-- ENTRIES PROVIDED --
++++++++

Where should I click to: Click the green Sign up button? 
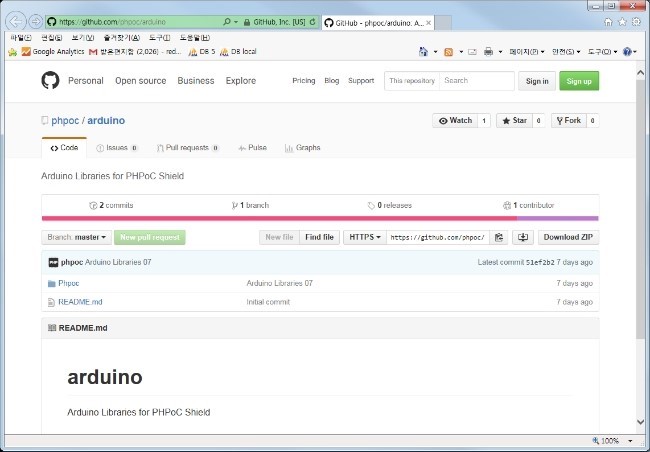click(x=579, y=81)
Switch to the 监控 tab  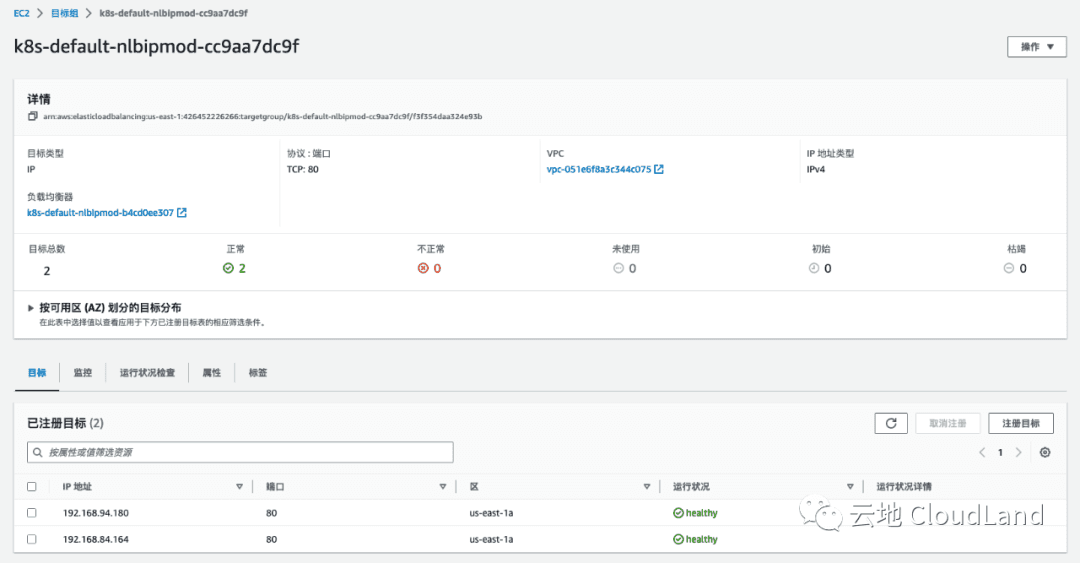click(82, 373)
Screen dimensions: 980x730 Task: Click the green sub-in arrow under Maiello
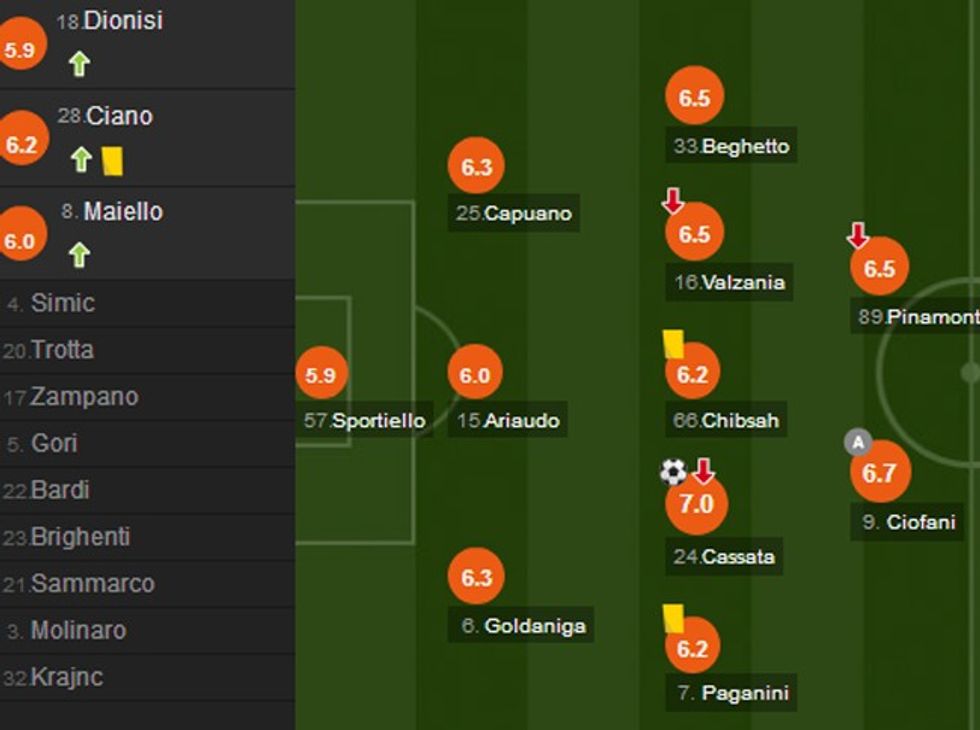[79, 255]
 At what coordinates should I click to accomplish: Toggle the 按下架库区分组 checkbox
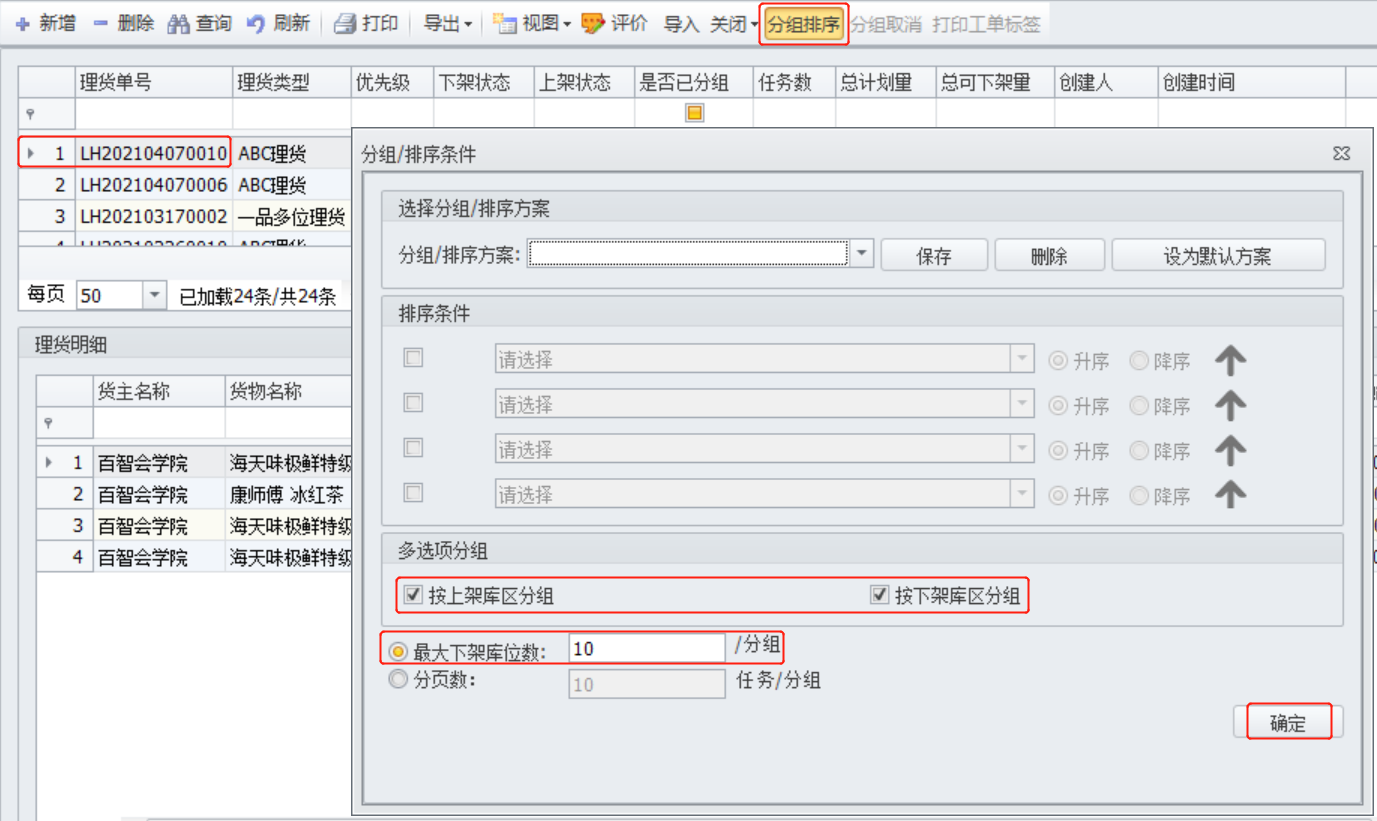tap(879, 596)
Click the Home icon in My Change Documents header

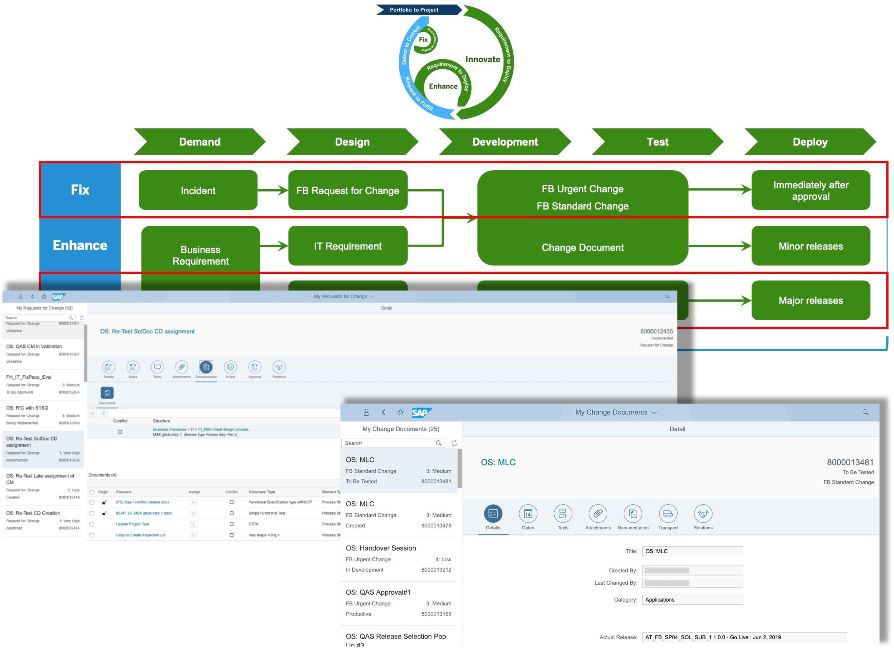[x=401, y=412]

++++++++

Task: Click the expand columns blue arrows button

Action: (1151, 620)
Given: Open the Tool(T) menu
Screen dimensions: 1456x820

++++++++

-- PROBLEM DESCRIPTION --
Output exactly the lines of the material above from the one containing "Task: Click the expand" up to and including the one containing "Screen dimensions: 1456x820".

-- EXERCISE OUTPUT --
Task: Click the expand columns blue arrows button

Action: (1151, 620)
Given: Open the Tool(T) menu
Screen dimensions: 1456x820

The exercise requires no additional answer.